PROVIDED DATA Block Start
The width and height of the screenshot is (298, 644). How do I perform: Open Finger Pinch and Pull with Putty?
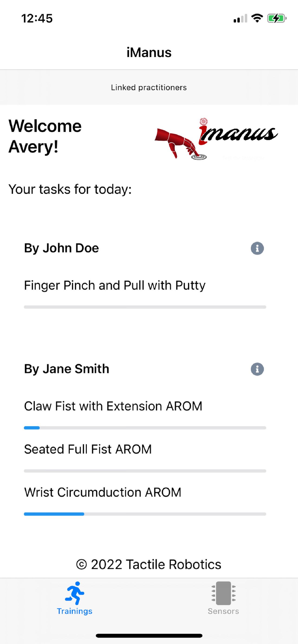[x=115, y=285]
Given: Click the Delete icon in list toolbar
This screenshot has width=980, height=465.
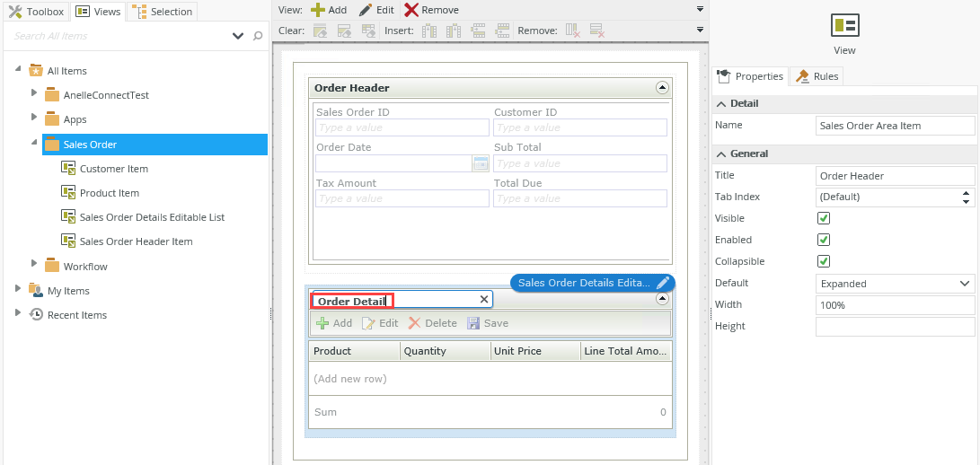Looking at the screenshot, I should [x=432, y=323].
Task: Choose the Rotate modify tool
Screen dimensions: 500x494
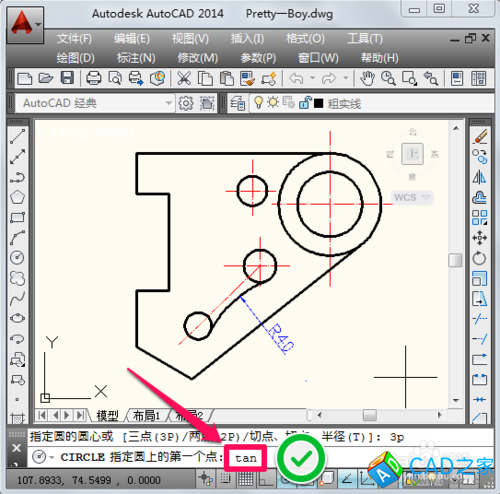Action: coord(479,258)
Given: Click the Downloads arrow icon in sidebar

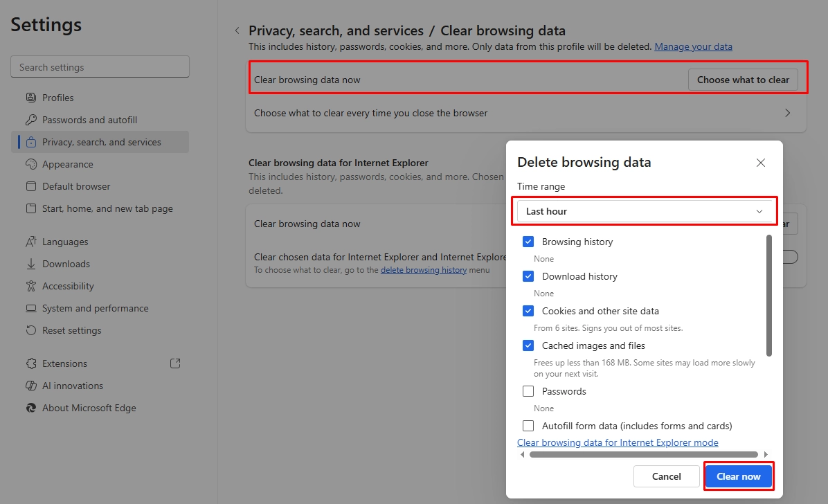Looking at the screenshot, I should click(x=30, y=264).
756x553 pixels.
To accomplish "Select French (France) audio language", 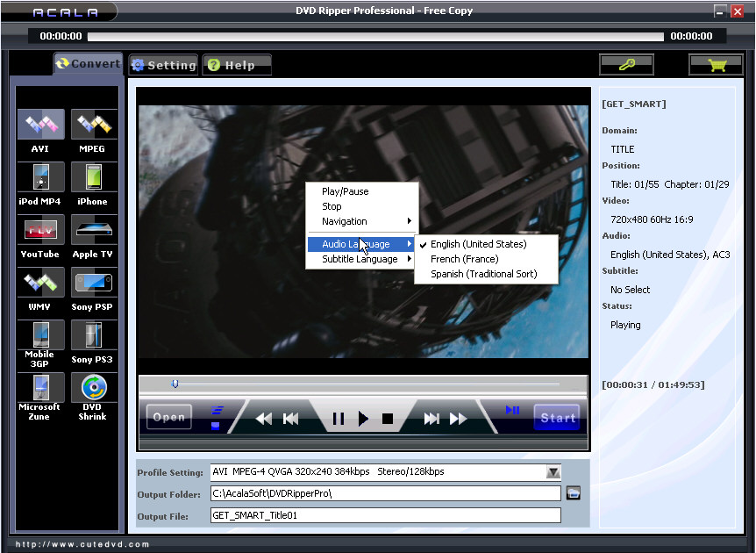I will click(464, 259).
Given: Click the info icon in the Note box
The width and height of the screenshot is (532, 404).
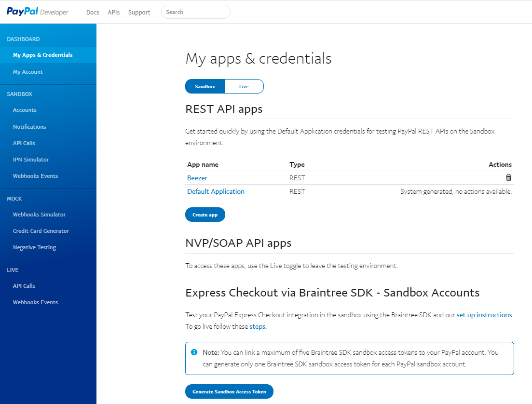Looking at the screenshot, I should [194, 352].
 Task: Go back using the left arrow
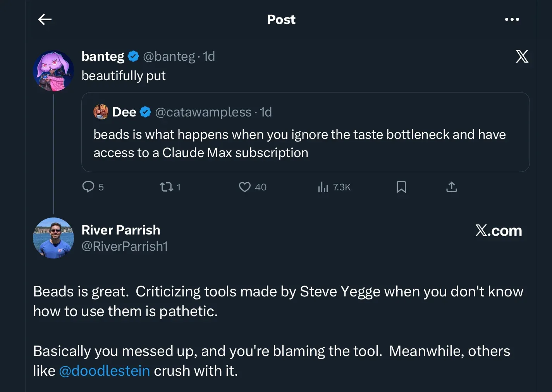point(45,19)
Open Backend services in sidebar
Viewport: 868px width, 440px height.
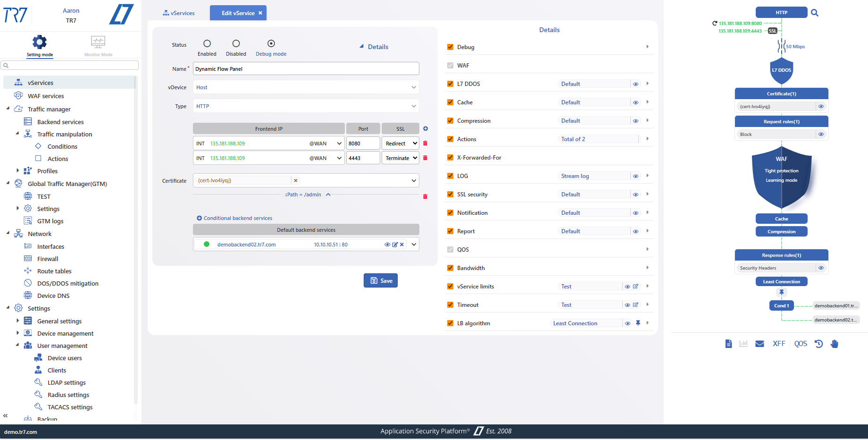click(60, 122)
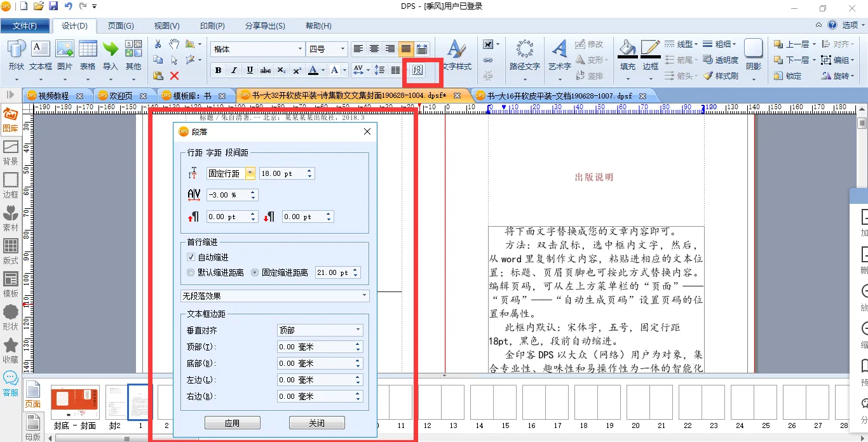Open 素材 panel in left sidebar

point(11,217)
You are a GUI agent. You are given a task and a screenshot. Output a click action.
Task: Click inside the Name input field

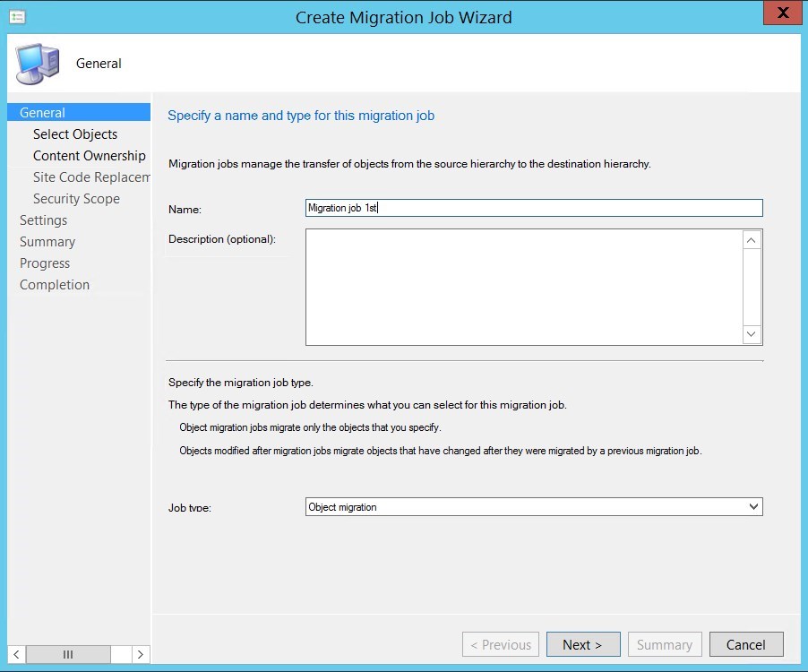533,208
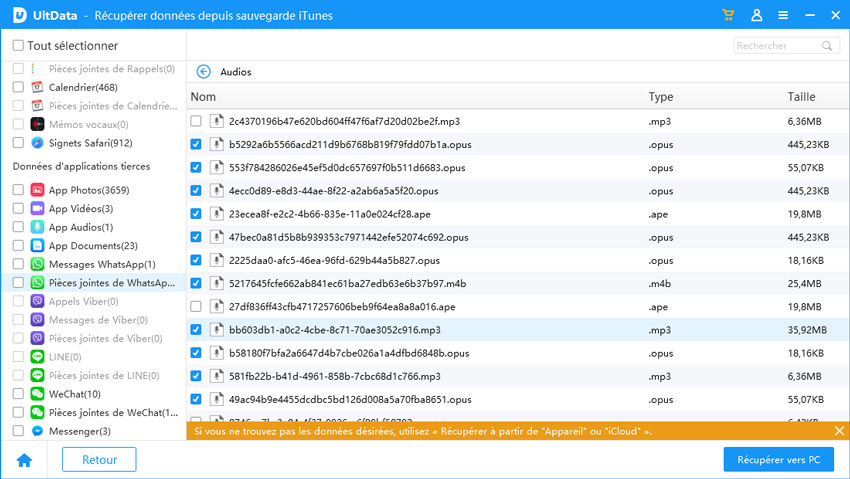Viewport: 850px width, 479px height.
Task: Sort list by Taille column header
Action: click(x=801, y=97)
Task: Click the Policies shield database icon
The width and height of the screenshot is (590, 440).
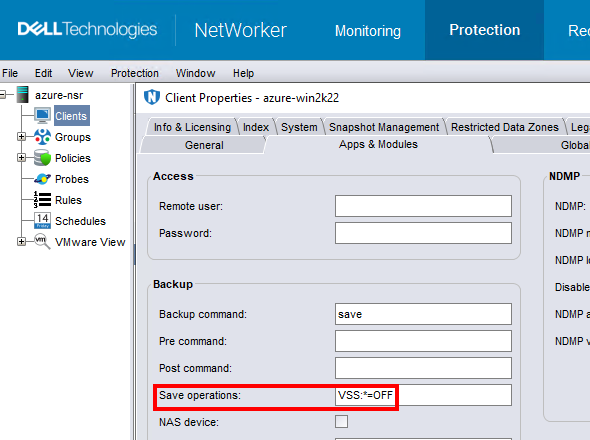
PROVIDED DATA Block End
TASK DIRECTIONS: Before duplicating, set the pictures aside; then output exactly the lines from the one with "You are a GUI" through the end of the records, and only those.

TASK SOLUTION:
You are a GUI agent. You are given a task and a screenshot. Output a click action.
Task: Click inside the Name input field

533,208
Viewport: 850px width, 479px height.
Task: Sort list by Taille column header
Action: click(x=801, y=97)
Task: Click the Policies shield database icon
The width and height of the screenshot is (590, 440).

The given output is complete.